start Selected excerpt

The only one, who can make you feel bad, is you. You have to choose to be offended by what others say or do.

Religious folks get offended all the time when atheists say things about their particular religion, hence a new blasphemy law in Ireland. Atheists get bent out of shape when the religious guys say bad things about them. Look at this forum, say something even remotely negative about the USA, the UK and some other places and people pounce on you like Homer Simpson on a donut. 

You will never go through life unscathed, you may be physically assaulted, you will be emotionally distraught many times, you will feel insecure, and yes you will have your feelings hurt many times by things people say or do.

The thing is look at everything in context, for the most part, people are kind, and do not go out to intentionally hurt your feelings. Yes people do many stupid things, so we all need to be a little bit more forgiving and a little less judgmental, it makes going through life so much ********** easier for everyone.


----------



## David43515 (Jan 28, 2010)

K-man said:


> I would suggest you have enough of your own personal problems without buying in for more.
> Your comments on Australia's treatment of Aboriginals is inflammatory, offensive and in poor taste. Many countries have issues from their colonial past and Australia in no different. There are problems but it is not necessarily the fault of the court system. The great majority of Australians treat Aboriginals the same way as they would treat any other person, with politeness and respect.
> And, yes you are missing the big picture. It was the Aboriginal people who were upset by insensitive use of their culture, not the non indigenous.
> Well done with your comments. You've managed to upset Aboriginals and non-aboriginals alike.


 
Go back and reread what I wrote. I never _said_ that it was the non indigignous peoples who were upset. I thought that by now everyone reading this thread understands very clearly that it was a group of Aboriginies that were protesting. And I mentioned all the problems they`ve faced in the past and at the present when making a point: namely that with all the genuine abuse that has been heaped on them at home the thing they`re choosing to focus on is a dance performance on another continent. 

I`m well aware that the vast majority of younger Aussies don`t share the predjudices that were part of the everyday life in Australia even fifty years ago. The vast majority of the Australians I meet here each year are great people. So are most of the Americans. And yes we both share a long ugly history of treating our indiginous people like dirt. If being reminded of that struck such a nerve that you missed the whole point of the post I don`t know what to say other than take a deep breath and read it again.


----------



## K-man (Jan 28, 2010)

David43515 said:


> Australia has treated it`s Aboriginal peoples like dirt for a long long time. They tried to wipe them out physically, culturally, and they still run roughshod over them in the courts etc. With all those big problems to fix down under, does a 5 minute skate routine done in the middle of Europe really carry that much weight?


This was a thread about a skating routine that upset some of of indigenous folk. You didn't mention non indigenous in terms of the skating but cast a slur on the non indigenous population and the Australian legal system.


> Go back and reread what I wrote. I never said that it was the non indigignous peoples who were upset. I thought that by now everyone reading this thread understands very clearly that it was a group of Aboriginies that were protesting. And I mentioned all the problems they`ve faced in the past and at the present when making a point: namely that with all the genuine abuse that has been heaped on them at home the thing they`re choosing to focus on is a dance performance on another continent.

end Selected excerpt

→ **Written request**
Write out the part of the forum thread from "## David43515 (Jan" to "and non-aboriginals alike.", word for word. Work only from the forum thread above.

start Data shown

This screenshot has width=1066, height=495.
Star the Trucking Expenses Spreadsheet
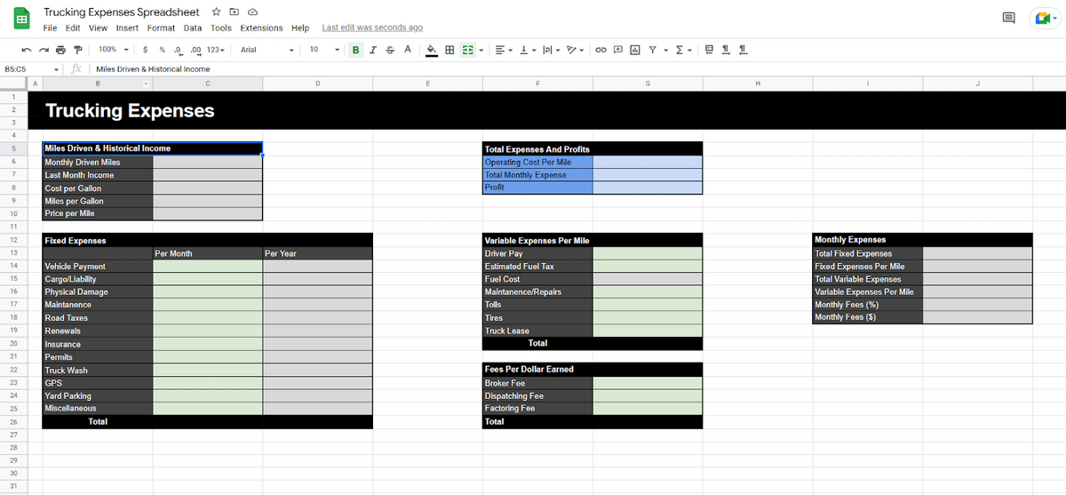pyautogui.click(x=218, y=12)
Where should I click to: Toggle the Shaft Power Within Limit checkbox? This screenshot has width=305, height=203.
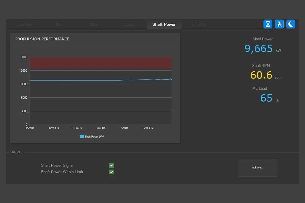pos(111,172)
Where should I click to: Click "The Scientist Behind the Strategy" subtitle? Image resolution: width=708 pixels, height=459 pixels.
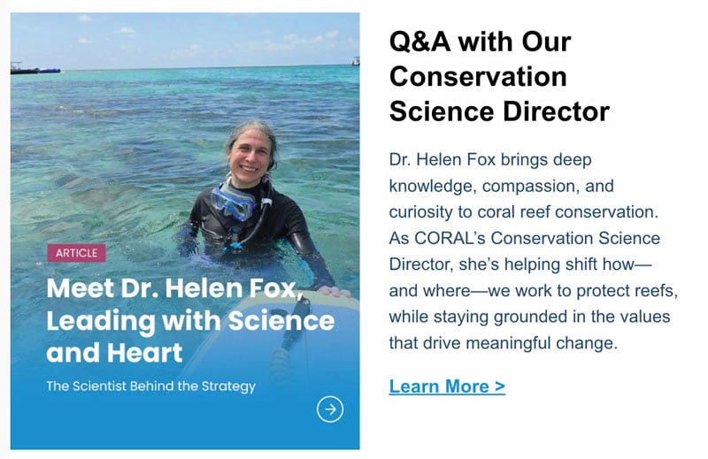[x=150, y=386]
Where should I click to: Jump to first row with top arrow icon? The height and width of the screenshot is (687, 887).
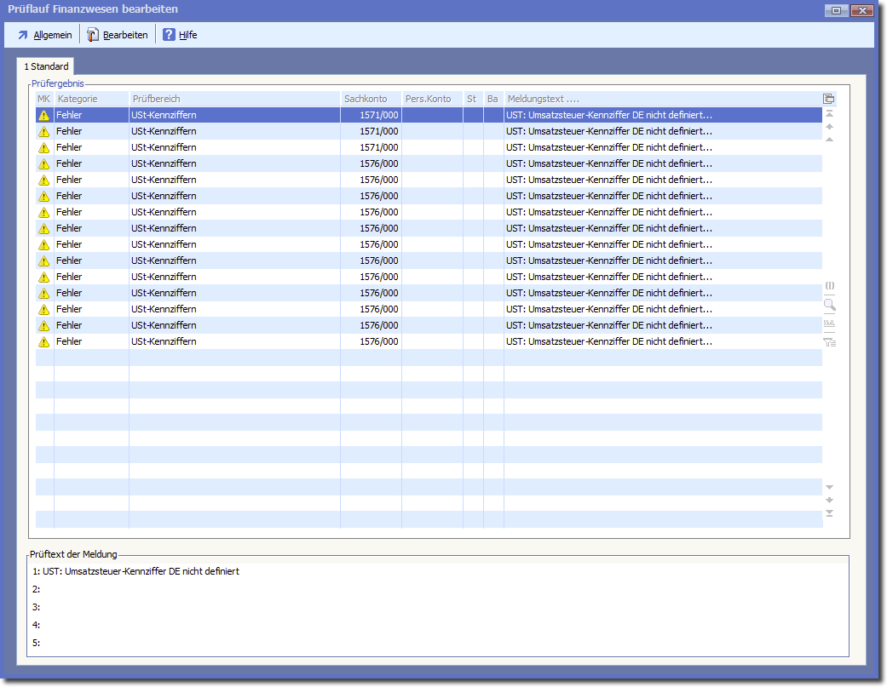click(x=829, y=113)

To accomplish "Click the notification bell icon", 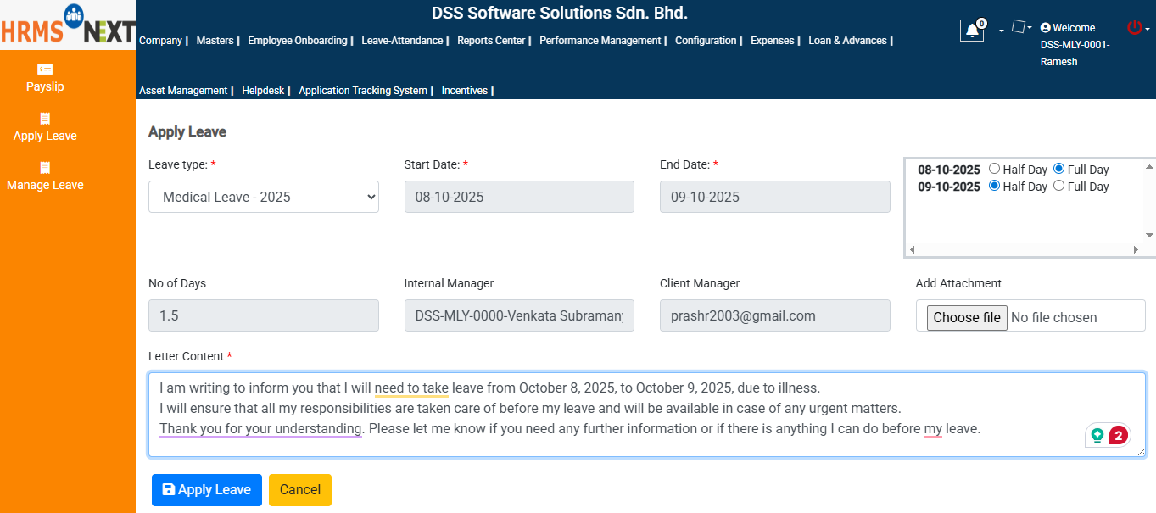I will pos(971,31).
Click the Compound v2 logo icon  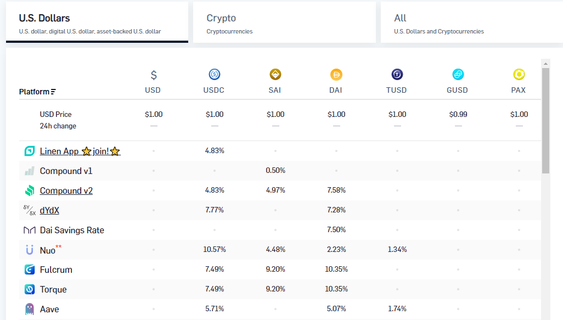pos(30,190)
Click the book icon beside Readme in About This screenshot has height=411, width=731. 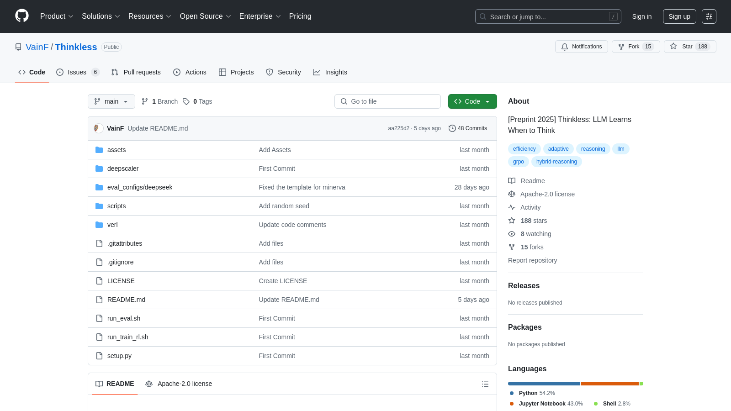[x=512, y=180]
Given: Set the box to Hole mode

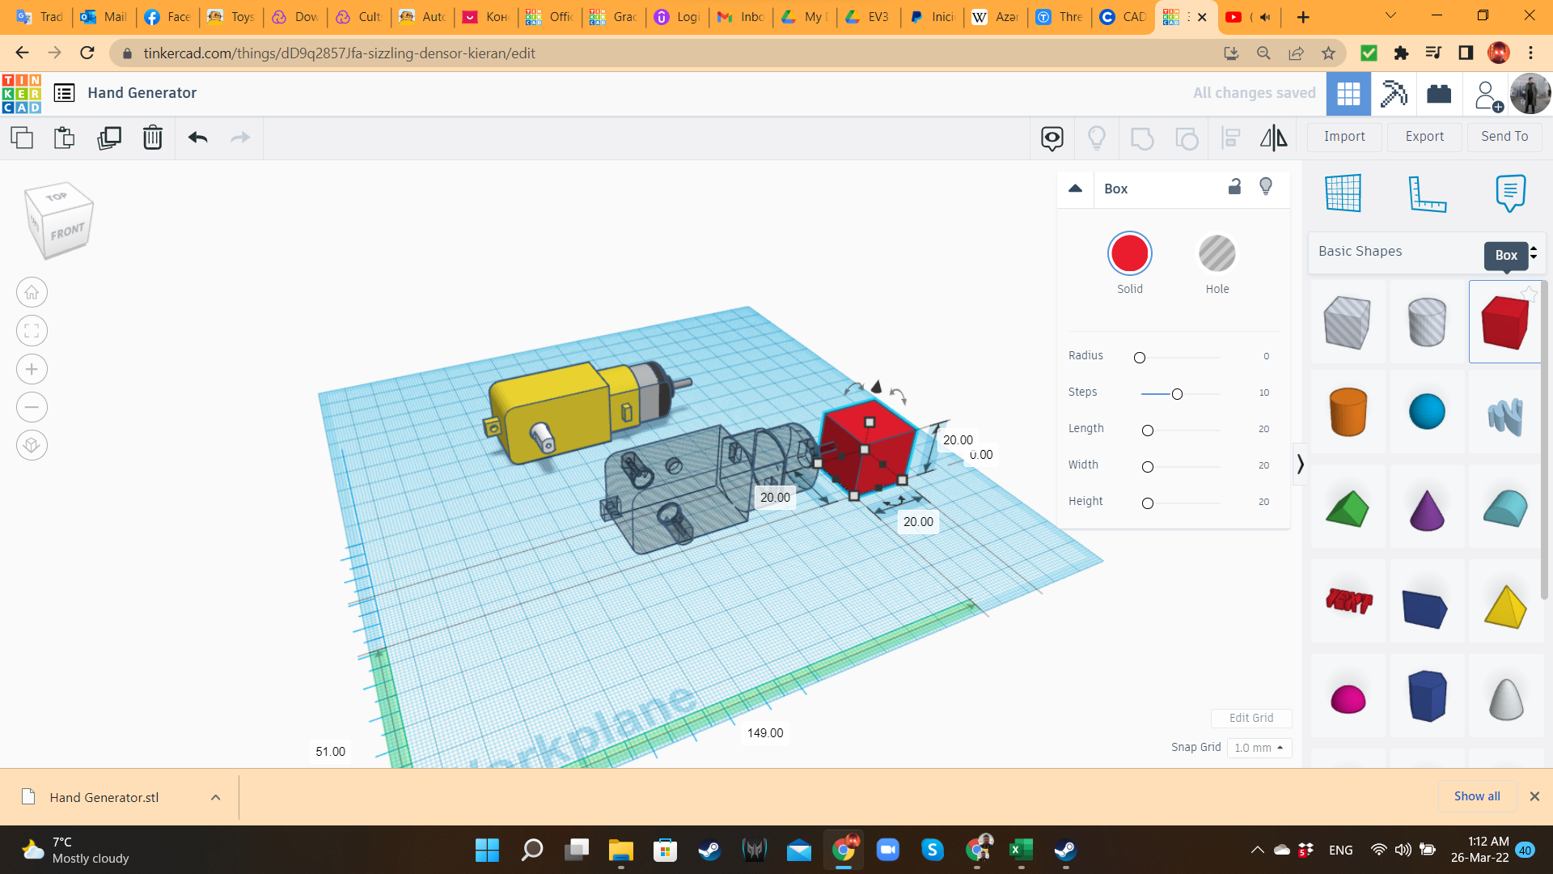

end Data shown

→ **The completed task**
## David43515 (Jan 28, 2010)

K-man said:


> I would suggest you have enough of your own personal problems without buying in for more.
> Your comments on Australia's treatment of Aboriginals is inflammatory, offensive and in poor taste. Many countries have issues from their colonial past and Australia in no different. There are problems but it is not necessarily the fault of the court system. The great majority of Australians treat Aboriginals the same way as they would treat any other person, with politeness and respect.
> And, yes you are missing the big picture. It was the Aboriginal people who were upset by insensitive use of their culture, not the non indigenous.
> Well done with your comments. You've managed to upset Aboriginals and non-aboriginals alike.